Spinocerebellar ataxia (SCA) is a complex group of neurodegenerative disorders [1], [2]. To date, a total of 48 subtypes of SCA have been reported with identification of 35 genes [1], [3], among which short tandem repeat (STR) expansion disorders are the most common，such as SCA3 (ATX3) > SCA1 (ATXN1) > SCA2 (ATX2) > SCA6 (CACNA1A) > SCA7 (ATXN7)> SCA17 (TBP) and DRPLA (ATN) [3], [4]. Patients may exhibit a pure cerebellar phenotype or various combinations of cerebellar deficits and extracerebellar deficits affecting the central/peripheral nervous system, such as pigmentary retinopathy, extrapyramidal movement disorders, pyramidal signs, cortical symptoms (seizures, cognitive impairment/behavioral symptoms), and peripheral neuropathy [3]. Clinically, SCA36 is characterized by cerebellar ataxia, progressive motor neuron dysfunction as well as acoustic impairment [5], [6]. In 2011, SCA36 was first reported being inherited in an autosomal dominant mode in Japan due to a pathogenic expansion of non-coding hexanucleotide (GGCCTG)n repeat in intron 1 of the nucleolar protein 56 (NOP56) gene [7]. In normal individuals, the repeat is a polymorphic and complex sequence containing hexanucleotides (AGCCTG), (GGCCTG)n repeat and (CGCCTG), ranging between 3 and 14 units [7], [8]. However, the (GGCCTG)n repeat is highly expanded in SCA36 patients, reaching 6.8 kb ∼18 kb in Southern blotting, which is roughly estimated to be 650 ∼ 2500 repeats [7], [9].

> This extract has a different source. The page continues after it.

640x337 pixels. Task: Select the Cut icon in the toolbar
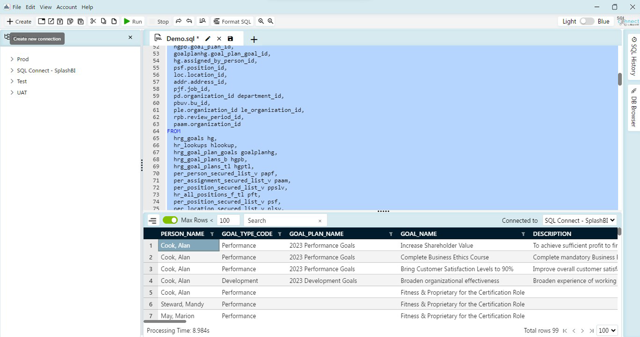(x=93, y=21)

Traditionally, the causal repeat range for a single STR was commonly inferred by a combination of multiple experimental approaches, including capillary electrophoresis, gel electrophoresis, Southern blot analysis[10], [11], [12], [13]. However, it can be very time/money/resource consuming to carry out these methods for determining repeat ranges for thousands of STRs at a genomic scale [11]. Long-read sequencing (LRS) technologies and relevant platforms have paved the way for addressing these limitations, by producing ultra-long reads (>10 kb) and providing better coverage to span long STRs [14], [15]. The combination of preliminary screening methods (Tri-prime PCR, capillary electrophoresis) and low-coverage (∼15 ×) LRS could be successfully exploited to give an exact genetic diagnosis for dynamic mutation disorders, especially when it comes to urgent issues, such as prenatal genetic counseling. In this study, we preliminarily identified one family with SCA36 due to the intronic repeat expansion in NOP56 gene by TP-PCR and capillary electrophoresis, as well as further confirmed the repeat ranges by LRS.